Recently, do feel freaking bad luck til da limit. it made me cry out load in front of mai B. keep crying... even screaming.. i think, this is the 1st time i cried tat loud since 14year-old. but really, even cry cant settle problem, but it made me feel better... at least, i release my sadness.
and then... think the best way to settle the problem.
Working, is stress like hell and unexpected, seriously hate to be customer service, like every time get scold without reason. OMFG! well, n try to think tat u get scold, but some1 just pass by and talk smth nonsense when u was pissing off. this is just non of their business, so tat just talk nonsense there and made like tat's ur fault of pissing off? so, which means I AM NOT ALLOWED TO PISSING OFF in da office and on phone.
learn a lesson, next time do my own things, don care bout others. which not my customer, don care, no1 will thank u if u being good person. n they should try the taste.
Now, i understand tat others tell me "working have to chill and beer for everything" when i was a college student.. yes, am just control myself not to scold a KID who work with me. but god damn it's too much k...
1)when i did wrong smth, she just talk loudly to me. telling tat " you're wrong!"
2)when her turn to do wrong, talk loudly too, tell me "whatever, this is not important!" woo!! crap!
3)when boss ask, just tell tat "WE" did tat. we??? bravo!
4)yes everyone is good, but not you, don't order me pls.

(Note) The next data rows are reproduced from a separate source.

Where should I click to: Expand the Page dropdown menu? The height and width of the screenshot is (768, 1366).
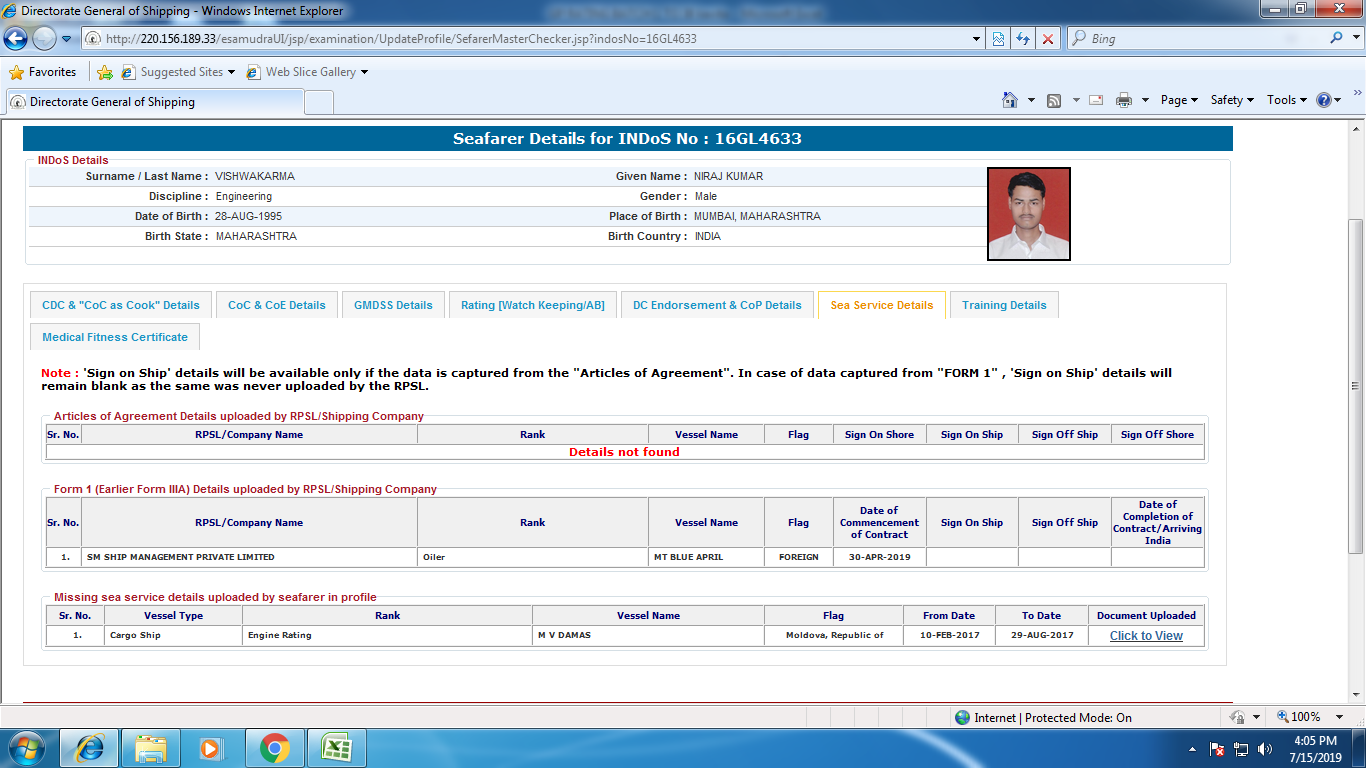click(x=1179, y=100)

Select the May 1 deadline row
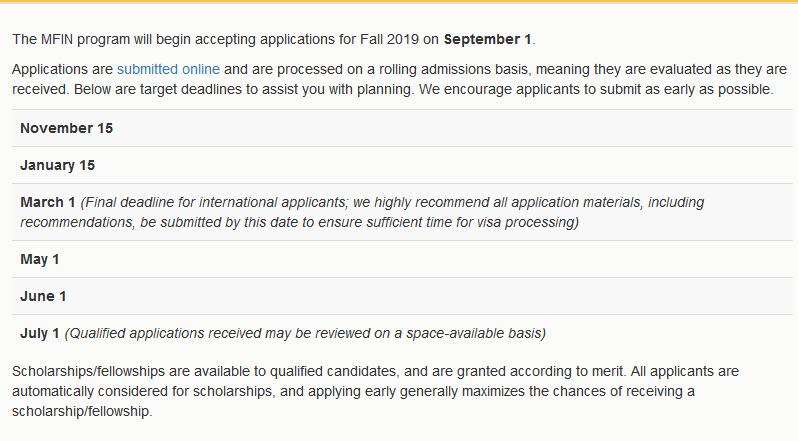[40, 260]
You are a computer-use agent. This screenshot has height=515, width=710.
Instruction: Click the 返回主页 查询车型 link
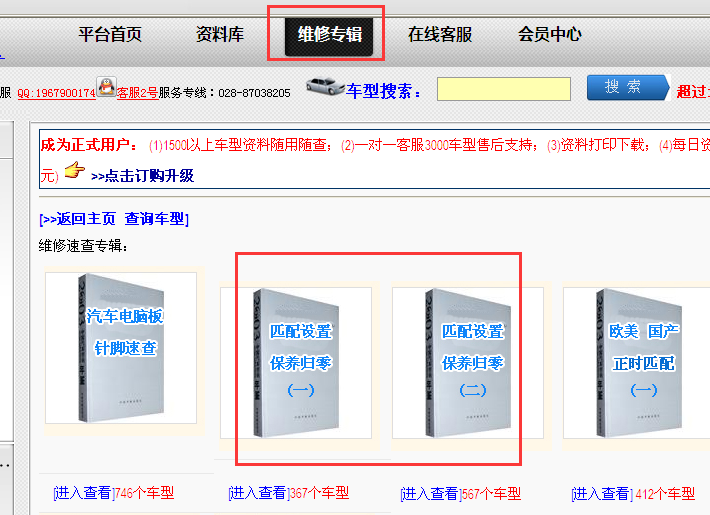coord(114,219)
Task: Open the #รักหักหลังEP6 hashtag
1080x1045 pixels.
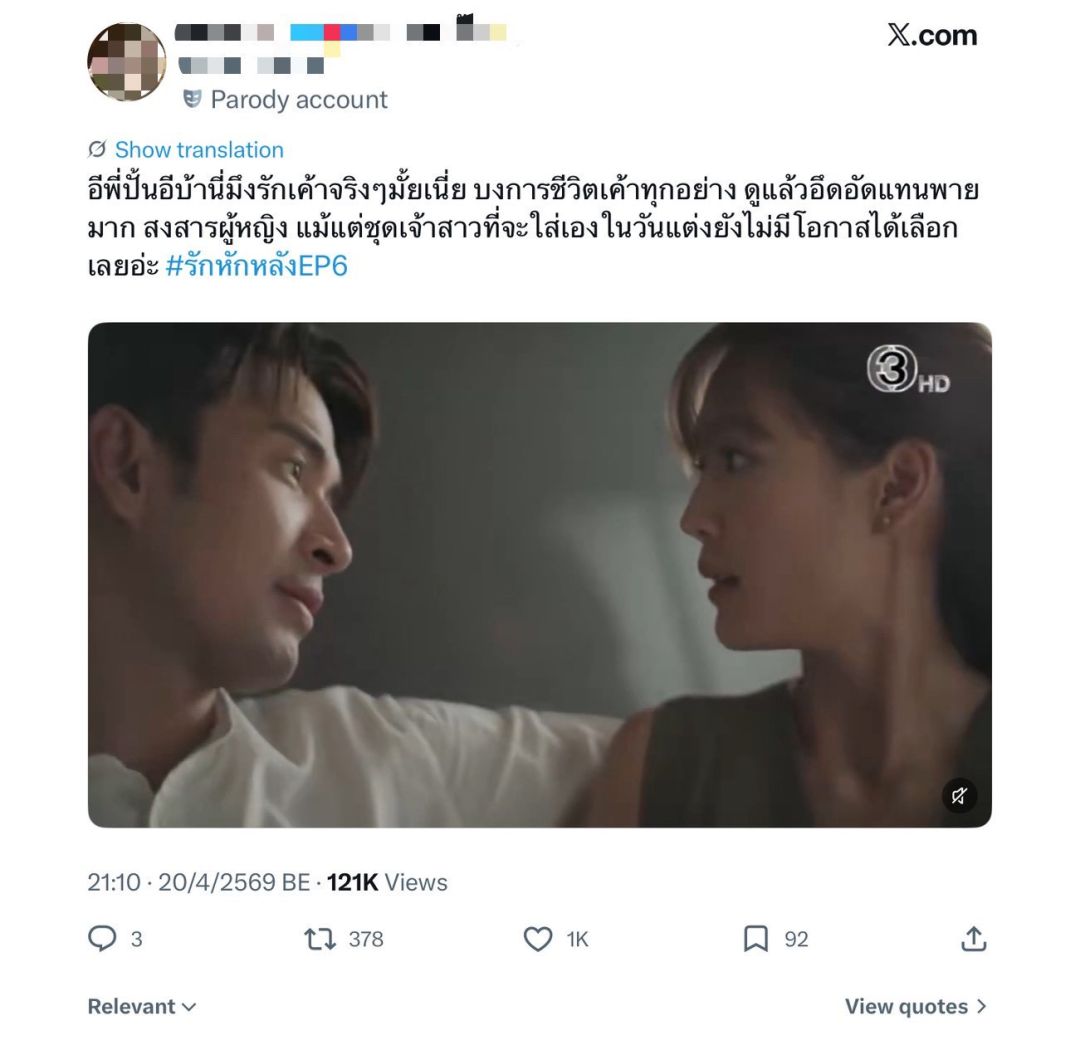Action: [x=256, y=265]
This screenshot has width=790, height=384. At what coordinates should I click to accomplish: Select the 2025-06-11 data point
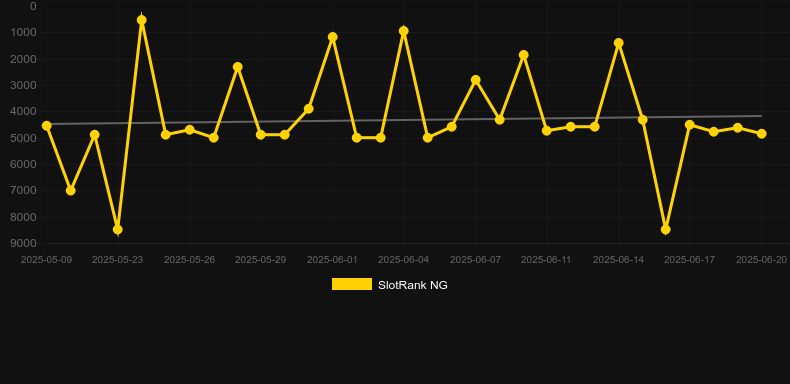coord(547,131)
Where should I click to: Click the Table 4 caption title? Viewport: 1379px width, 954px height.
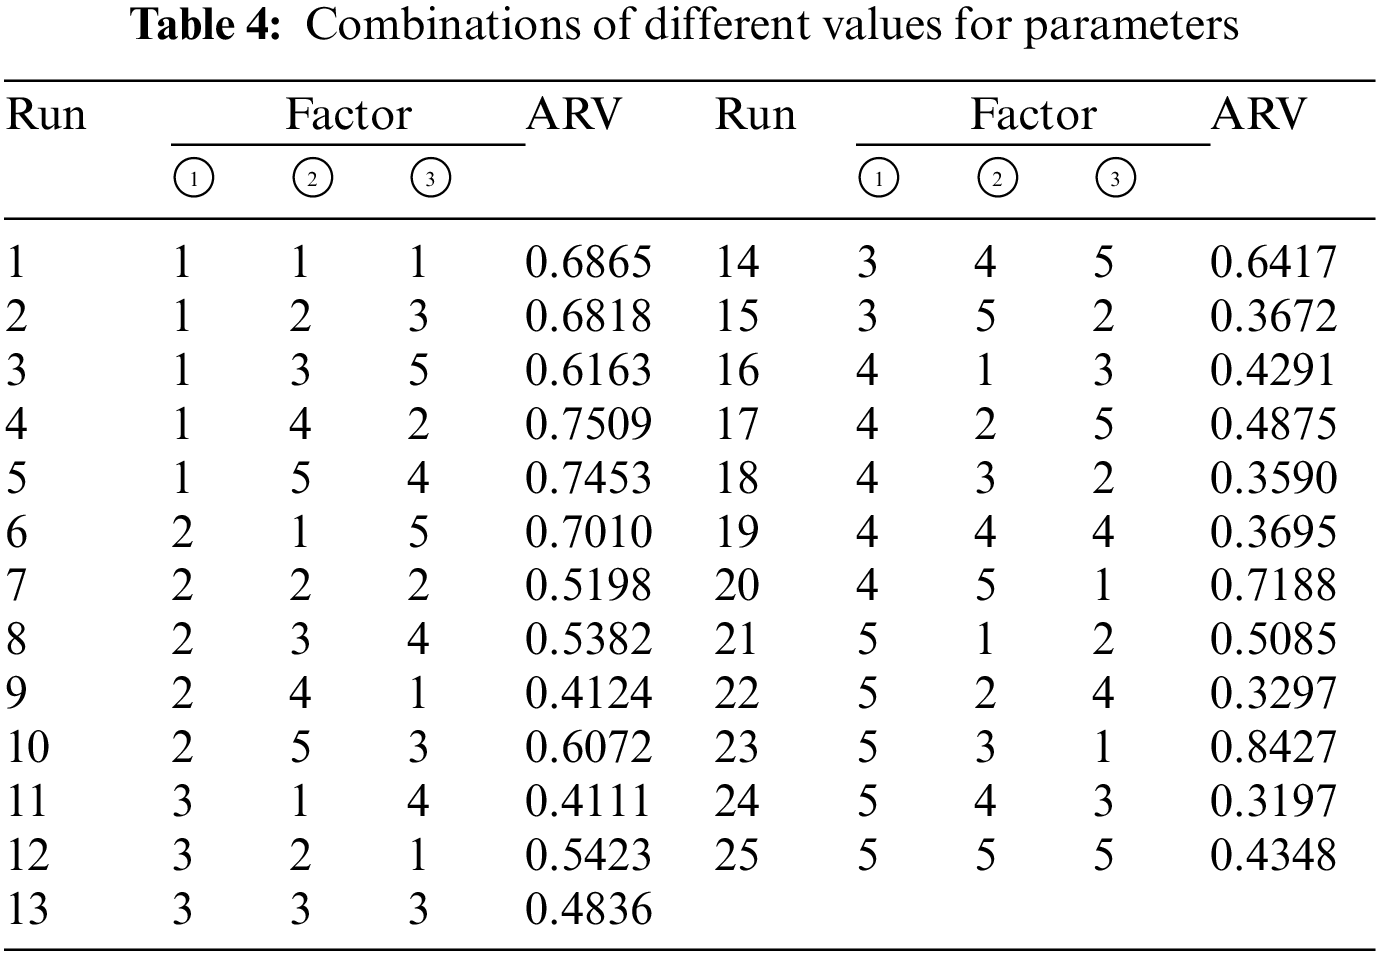pyautogui.click(x=686, y=26)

Sickness was coming to me, fever, vomit, cough, headache. this is another point to made me feel unlucky and unhappie. Mc for a day but still not feeling well.actually i should share my sadness with my babe but he's stress too coz he's not get a good result in his exam.
So.... i just keep it myself. it's not good to keep sadness in heart. =/
Tot of release my stress, so last Saturday suppose to go JB attending Sara's 21st b'day partay, but was like heading to heaven. 1st time my mind think of i will die the next second.
So babe's driving, and fetching sara's fren-- Steph. when on the way heading to JB, we got in an accident. i ate medicine be4 go JB so i just sleep in da car, actually i shouldn't sleep but chat with babe coz he need to drive around 5hours, so i felt i had a part to play in da accident, really feel sorrie about tat. i shouldn't allowed him to drive to JB coz he just bak from camp.
After 3hours, i was still sleeping and i hear babe was murdering, and scratching sounds. i tried my best to open my eyes, the car was out of control turning left and right and spinning, until we hit the divider at the other side crashing the front and back of the car. oh crab, smth really really bad happened...
we're consider lucky, behind and in front of us have no car, and the car can still move after accident. At last, we didn't go JB but went to babe's uncle house at Melaka over night after make the police report. next day, driving 90kmh bak KL, phewww.
The moment i opened my eyes and until the car crash just 10secounds.but my feel was like 5min.
1st come out of my mind was, am i playing a game?
2ndly, oh gosh it's real... will i die will i die? (pray hard)
3rdly, thinking will the car turn around?(scream)
thanks Buddha and thanks God for saving our life.life is really short, really don't know tat will i die the next seconds.
WAT A WEEK!!
my B said "good luck will come after all the bad stuff happened" hope so.